Work task
Everything in the listing below needs to be retyped exactly.

Stored data

■ ■ ■ ■ ■ ■ ■

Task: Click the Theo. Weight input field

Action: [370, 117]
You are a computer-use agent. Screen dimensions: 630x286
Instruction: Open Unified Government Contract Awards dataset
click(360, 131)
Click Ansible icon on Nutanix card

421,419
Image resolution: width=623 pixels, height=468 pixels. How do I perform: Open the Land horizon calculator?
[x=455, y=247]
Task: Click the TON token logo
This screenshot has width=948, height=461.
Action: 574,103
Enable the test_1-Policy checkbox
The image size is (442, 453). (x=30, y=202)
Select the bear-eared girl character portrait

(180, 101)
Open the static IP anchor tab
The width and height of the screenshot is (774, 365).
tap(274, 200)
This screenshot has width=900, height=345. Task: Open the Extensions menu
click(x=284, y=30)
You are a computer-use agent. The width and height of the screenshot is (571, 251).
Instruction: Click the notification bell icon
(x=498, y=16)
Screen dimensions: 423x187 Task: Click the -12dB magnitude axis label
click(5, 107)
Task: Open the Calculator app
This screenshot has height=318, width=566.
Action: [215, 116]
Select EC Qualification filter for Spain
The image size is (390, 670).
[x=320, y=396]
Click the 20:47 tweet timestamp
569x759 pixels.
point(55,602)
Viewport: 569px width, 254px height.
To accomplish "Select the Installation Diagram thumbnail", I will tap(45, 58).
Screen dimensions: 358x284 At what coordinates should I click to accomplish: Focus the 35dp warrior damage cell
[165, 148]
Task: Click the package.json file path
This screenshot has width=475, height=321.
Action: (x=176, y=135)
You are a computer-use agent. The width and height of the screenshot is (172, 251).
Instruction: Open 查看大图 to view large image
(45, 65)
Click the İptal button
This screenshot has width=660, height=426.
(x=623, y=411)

■ ■ ■ ■ ■ ■ ■

Answer
Task: Click the Theo. Weight input field

Action: [370, 117]
You are a computer-use agent. Screen dimensions: 630x286
Instruction: Open Unified Government Contract Awards dataset
click(360, 131)
Click Ansible icon on Nutanix card

421,419
Image resolution: width=623 pixels, height=468 pixels. How do I perform: Open the Land horizon calculator?
[x=455, y=247]
Task: Click the TON token logo
This screenshot has width=948, height=461.
Action: 574,103
Enable the test_1-Policy checkbox
The image size is (442, 453). (x=30, y=202)
Select the bear-eared girl character portrait

(180, 101)
Open the static IP anchor tab
The width and height of the screenshot is (774, 365).
tap(274, 200)
This screenshot has width=900, height=345. Task: Open the Extensions menu
click(x=284, y=30)
You are a computer-use agent. The width and height of the screenshot is (571, 251).
Instruction: Click the notification bell icon
(x=498, y=16)
Screen dimensions: 423x187 Task: Click the -12dB magnitude axis label
click(5, 107)
Task: Open the Calculator app
This screenshot has height=318, width=566.
Action: [215, 116]
Select EC Qualification filter for Spain
The image size is (390, 670).
[x=320, y=396]
Click the 20:47 tweet timestamp
569x759 pixels.
point(55,602)
Viewport: 569px width, 254px height.
To accomplish "Select the Installation Diagram thumbnail", I will tap(45, 58).
Screen dimensions: 358x284 At what coordinates should I click to accomplish: Focus the 35dp warrior damage cell
[165, 148]
Task: Click the package.json file path
This screenshot has width=475, height=321.
Action: (x=176, y=135)
You are a computer-use agent. The width and height of the screenshot is (172, 251).
Instruction: Open 查看大图 to view large image
(45, 65)
Click the İptal button
This screenshot has width=660, height=426.
(x=623, y=411)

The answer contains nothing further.